ファイト・クラブ part1

ここはSNSです。どのサービスかは情報提供者の要請で秘匿させていただきますが、非常に不穏当なやり取りがされています。

ではこの日付でX公園。何人くらい集まりそうですか。10~15人は確実。了解しました。楽しみにしてます、ファイト・クラブ。

ファイト・クラブを知らない人のために付言しておくと、チャックパラニュークの小説やそれを原作にしたデヴィゥドフィンチャーの映画です。そのタイトルの由来は作中で行われる公平な殴りあいを目的とした1対1の格闘です。

この作品のことは知らなくても構いません。要するに、乱闘の約束が交わされたのです。


そうとは知らずX公園の近く、酒をのみながら帰路につく男がいます。まだ雪のふる季節です。革靴がぬれた横断歩道の白線の上をすべる。鴫野耕野は冷たいアスファルトに尻餅をついた。汚い水がトランクスにまでしみて尻の割れ目を凍えさせる。さらに不幸なことに飲みかけの缶ビールを落としてしまった。

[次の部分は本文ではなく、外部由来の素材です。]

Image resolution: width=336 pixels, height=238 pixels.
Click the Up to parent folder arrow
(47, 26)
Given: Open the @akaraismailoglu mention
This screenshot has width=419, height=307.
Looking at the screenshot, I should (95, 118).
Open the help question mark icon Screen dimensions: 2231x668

雪が黄色くなっていくのを惜しんでます。その雪を手ですくって嘗めましたが、人間的ではないなと思いいたり捨てた。


おっさん大丈夫か? あぁ大丈夫だ。


声をかけてきた青年の手を掴もうと鴫野耕野は右手を差し出すと、横面を強烈に殴られた。何がなんだかさっぱり分からない鴫野耕野は立ち上がることもできず呆然としていた。


なんで殴り返さない。なんで殴った。もしかしておっさんファイト・クラブの参加者じゃないんか。

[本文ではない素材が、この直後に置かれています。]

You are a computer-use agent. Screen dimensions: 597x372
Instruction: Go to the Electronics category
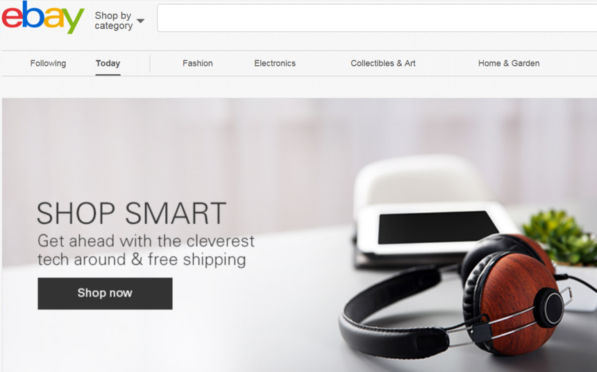(x=275, y=63)
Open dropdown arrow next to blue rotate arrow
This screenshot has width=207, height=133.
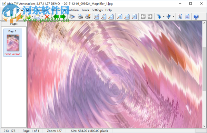(164, 17)
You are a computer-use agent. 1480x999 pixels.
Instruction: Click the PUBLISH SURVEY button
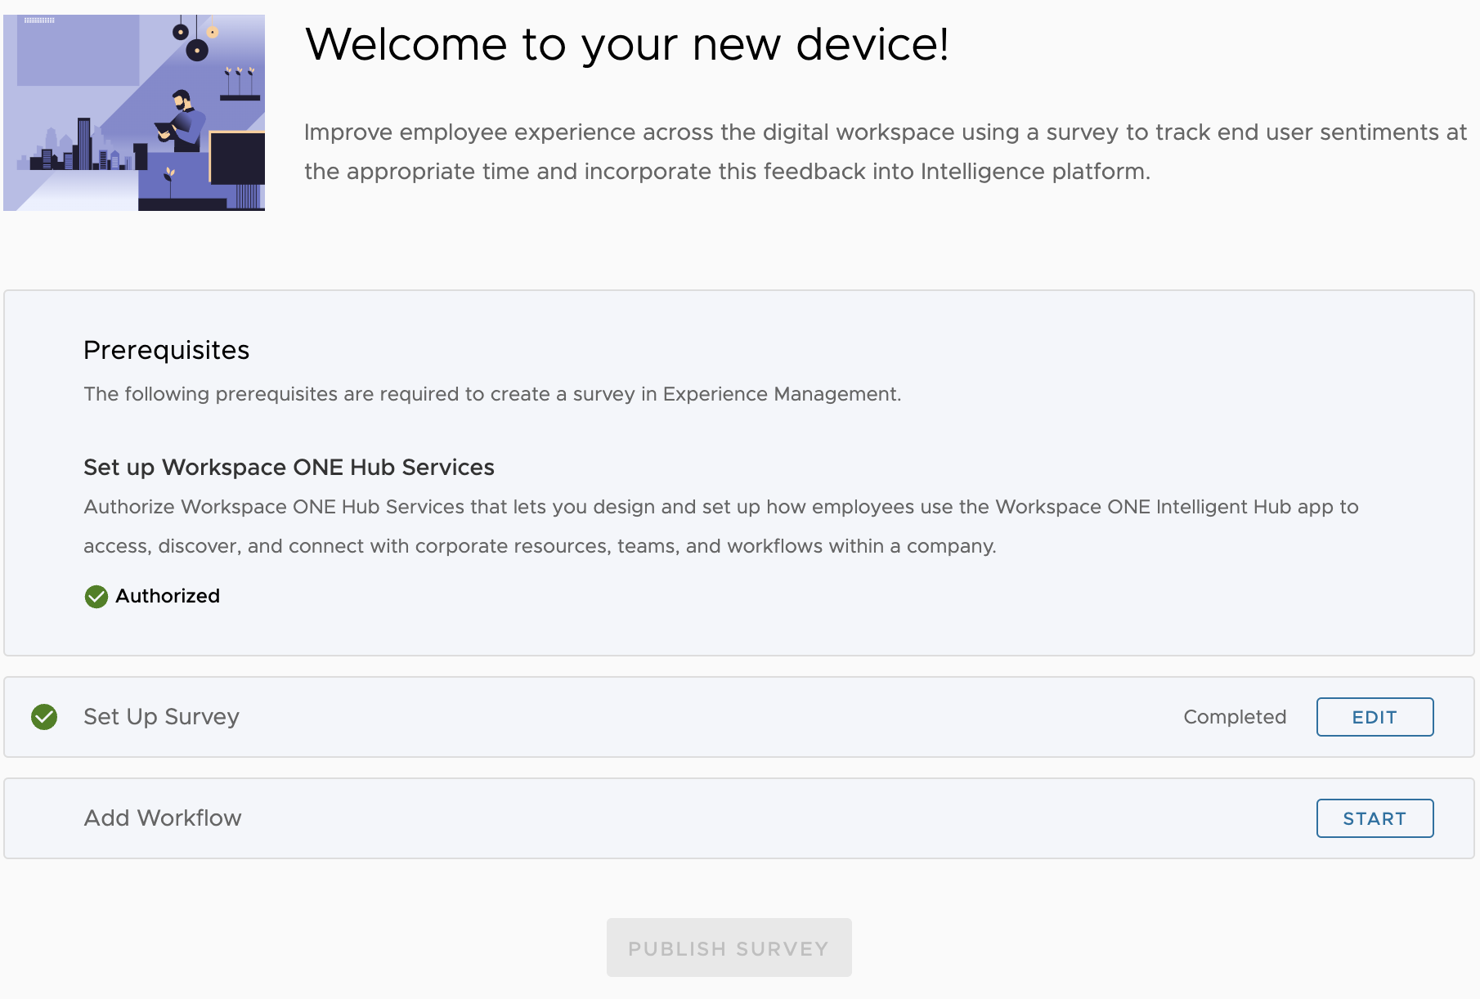[x=729, y=947]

鴫野耕野はファイト・クラブがなんのことか分からず、そんなの知るか、と殴られた頬をさすって青年に雪を投げた。

すまないことをした、とわびる青年の手を借りて立ち上がる。

おわびに一発殴らせてやる。

そう言って青年は目をとじて顔を差し出した。恋人の織田由宇にキスをせまる自分を見ているような気持ち悪さを感じて、勘弁してくれといって歩きだそうとした。


おっさん、俺を殴ってくれ。


鴫野耕野の後ろ手を青年は掴んだ。寒空の下で凍えた手の冷たさが血流にうつり鴫野耕野の思考するための熱を冷ました。


一発だけだぞ。


鴫野耕野は顔の真正面を殴った。


いい。マゾか。おっさんも来なよ。どこに。ファイト・クラブに決まってる。


鴫野耕野は青年の鼻血のついた自分の拳を眺め、まるで青年に盗られたものでもあるかのように早足の彼の後を追いかけた。


X公園ではいろいろな男たちがもみくちゃに乱闘していた。薄暗いため視認しにくいが、ひときわ目立つ、楽しそうに声を出している男が上半身を脱いでいるのでめだった。他の者たちは少なくとも服を着ている。

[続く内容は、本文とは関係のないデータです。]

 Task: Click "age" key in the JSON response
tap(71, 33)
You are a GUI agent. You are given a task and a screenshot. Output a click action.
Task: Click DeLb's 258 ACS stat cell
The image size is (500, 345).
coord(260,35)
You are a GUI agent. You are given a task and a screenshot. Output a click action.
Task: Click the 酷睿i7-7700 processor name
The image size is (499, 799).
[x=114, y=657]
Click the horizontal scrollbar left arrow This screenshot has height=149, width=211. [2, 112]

鉄棒の柱に後頭部をぶつけられて笑う男がいた。気絶しながら微笑んでいる。物体となった男を抱えて投げ飛ばす男がいた。


鴫野耕野は警察を呼ぼうと考えたものの、一刻もはやくここから立ち去るべきだと理性が囁き、それに従おうとした。その瞬間、おぉおっさんと金髪の青年の顔面を蹴り飛ばしている、先程の青年が手をふった。


知り合いか? もちろん。


青年は鴫野耕野よりも年上そうな男と会話している。その男はペンキで汚れたツナギを着ていた。大工仕事を途中で抜け出してきたような装いである。


違う、知り合いじゃない。と鴫野耕野は声を粗げて否定しようとしたが、ツナギの男はその間を鴫野耕野に与えてはくれなかった。


脚が消失した。

そう鴫野耕野は錯覚した。

地面に倒れ伏したとき、ツナギの男はローキックをしただけだが、猛獣に追突され股関節からちぎれたような痛みである。


青年は黙って見ていた。ツナギの男が彼のもとに戻る。鴫野耕野に向ける目は道端で死んだ猫をみるようだ。


ツナギの男は青年と殴りあいをはじめた。

鴫野耕野に殴られて折れた鼻を執拗にせめる。鼻の抉れた傷口をさらに拡げるように。

防戦を強いられた青年は、ついにツナギの男に超至近距離の接近を許してしまう。勝機にツナギの男は二の腕で青年に絡み付き、首をしめあげた。


恨むなよ。


ツナギの男は背後からの声に振り向いた。眉間に煉瓦ブロックの角が落とされる。

崩れ落ちる男にもう一撃、鴫野耕野は煉瓦をぶつけた。

死んだんじゃないの、そいつ。正当防衛だよ、糞っ。なら、おれの指紋がいるんじゃないか。


ツナギの男は息をしていた。

煉瓦ブロックをビジネスバッグにしまう。

鴫野耕野は、未知の恐怖に震えがおさまらなかった。